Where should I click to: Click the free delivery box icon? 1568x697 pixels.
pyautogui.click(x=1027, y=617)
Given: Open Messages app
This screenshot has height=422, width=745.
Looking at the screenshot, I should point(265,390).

^^^^^^^^^^^^^^^^

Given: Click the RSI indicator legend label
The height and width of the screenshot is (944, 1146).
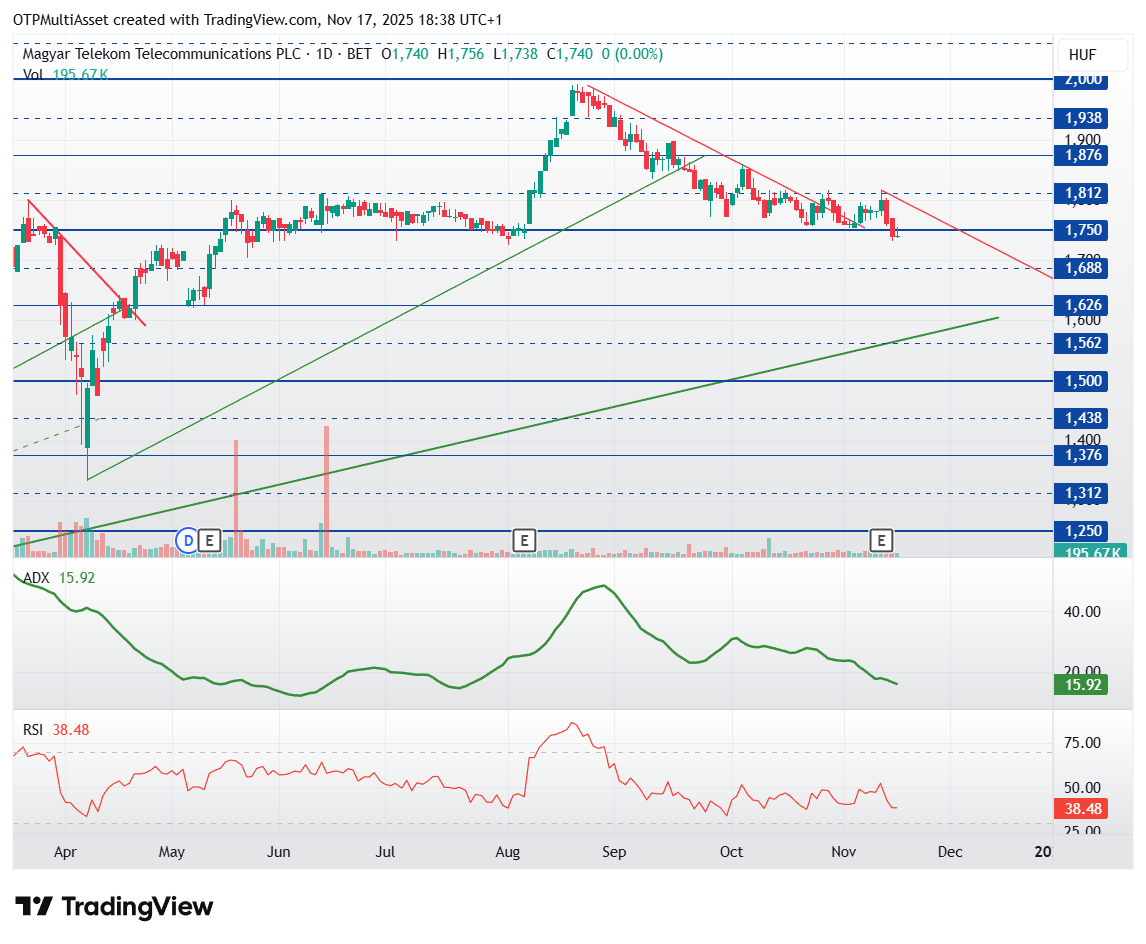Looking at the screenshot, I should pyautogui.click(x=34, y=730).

^^^^^^^^^^^^^^^^

* _EXERCISE BRIEF_
Copy the records exactly, starting at the line that contains "Where should I" and ending at the line that contains "Looking at the screenshot, I should point(265,390).", with both of those lines included.

* _THE RESULT_
Where should I click to: Click the free delivery box icon? 1568x697 pixels.
pyautogui.click(x=1027, y=617)
Given: Open Messages app
This screenshot has height=422, width=745.
Looking at the screenshot, I should point(265,390).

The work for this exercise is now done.